The input Start Marker

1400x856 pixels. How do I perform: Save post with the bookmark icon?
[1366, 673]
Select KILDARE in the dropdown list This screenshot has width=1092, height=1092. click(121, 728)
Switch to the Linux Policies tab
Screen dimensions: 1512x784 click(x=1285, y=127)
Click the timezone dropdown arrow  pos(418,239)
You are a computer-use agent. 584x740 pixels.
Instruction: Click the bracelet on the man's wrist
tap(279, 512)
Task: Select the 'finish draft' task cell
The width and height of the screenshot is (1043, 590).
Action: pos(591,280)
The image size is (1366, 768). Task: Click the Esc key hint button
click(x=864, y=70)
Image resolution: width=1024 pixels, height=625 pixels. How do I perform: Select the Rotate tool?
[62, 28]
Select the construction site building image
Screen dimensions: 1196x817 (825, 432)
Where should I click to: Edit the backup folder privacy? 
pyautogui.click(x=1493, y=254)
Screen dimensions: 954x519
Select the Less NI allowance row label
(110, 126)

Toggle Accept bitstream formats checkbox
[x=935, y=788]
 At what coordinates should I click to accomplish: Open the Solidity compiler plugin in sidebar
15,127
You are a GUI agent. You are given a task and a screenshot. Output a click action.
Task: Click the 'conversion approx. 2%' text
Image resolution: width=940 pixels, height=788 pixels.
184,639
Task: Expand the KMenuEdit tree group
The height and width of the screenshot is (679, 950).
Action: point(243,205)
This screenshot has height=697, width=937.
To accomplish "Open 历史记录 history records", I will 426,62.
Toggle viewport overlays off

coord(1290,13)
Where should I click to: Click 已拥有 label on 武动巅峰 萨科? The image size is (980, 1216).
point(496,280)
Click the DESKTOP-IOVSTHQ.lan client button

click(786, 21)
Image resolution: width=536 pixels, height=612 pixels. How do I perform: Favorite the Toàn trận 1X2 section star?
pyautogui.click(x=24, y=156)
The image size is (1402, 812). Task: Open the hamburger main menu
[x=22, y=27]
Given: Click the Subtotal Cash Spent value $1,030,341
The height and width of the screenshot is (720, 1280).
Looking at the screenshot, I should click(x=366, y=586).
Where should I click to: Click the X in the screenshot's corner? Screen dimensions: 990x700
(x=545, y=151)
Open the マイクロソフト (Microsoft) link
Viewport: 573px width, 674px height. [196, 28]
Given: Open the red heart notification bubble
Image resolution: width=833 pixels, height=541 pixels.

The input End Marker

# Aim of the exercise
With the line containing "You are a GUI" as the last one, please set down exactly the lines of the records above from their very first line, and nothing more.

# Response to this task
1400x856 pixels. How do I perform: Save post with the bookmark icon?
[1366, 673]
Select KILDARE in the dropdown list This screenshot has width=1092, height=1092. click(121, 728)
Switch to the Linux Policies tab
Screen dimensions: 1512x784 click(x=1285, y=127)
Click the timezone dropdown arrow  pos(418,239)
You are a computer-use agent. 584x740 pixels.
Instruction: Click the bracelet on the man's wrist
tap(279, 512)
Task: Select the 'finish draft' task cell
The width and height of the screenshot is (1043, 590).
Action: pos(591,280)
The image size is (1366, 768). Task: Click the Esc key hint button
click(x=864, y=70)
Image resolution: width=1024 pixels, height=625 pixels. How do I perform: Select the Rotate tool?
[62, 28]
Select the construction site building image
Screen dimensions: 1196x817 (825, 432)
Where should I click to: Edit the backup folder privacy? 
pyautogui.click(x=1493, y=254)
Screen dimensions: 954x519
Select the Less NI allowance row label
(110, 126)

Toggle Accept bitstream formats checkbox
[x=935, y=788]
 At what coordinates should I click to accomplish: Open the Solidity compiler plugin in sidebar
15,127
You are a GUI agent. You are given a task and a screenshot. Output a click action.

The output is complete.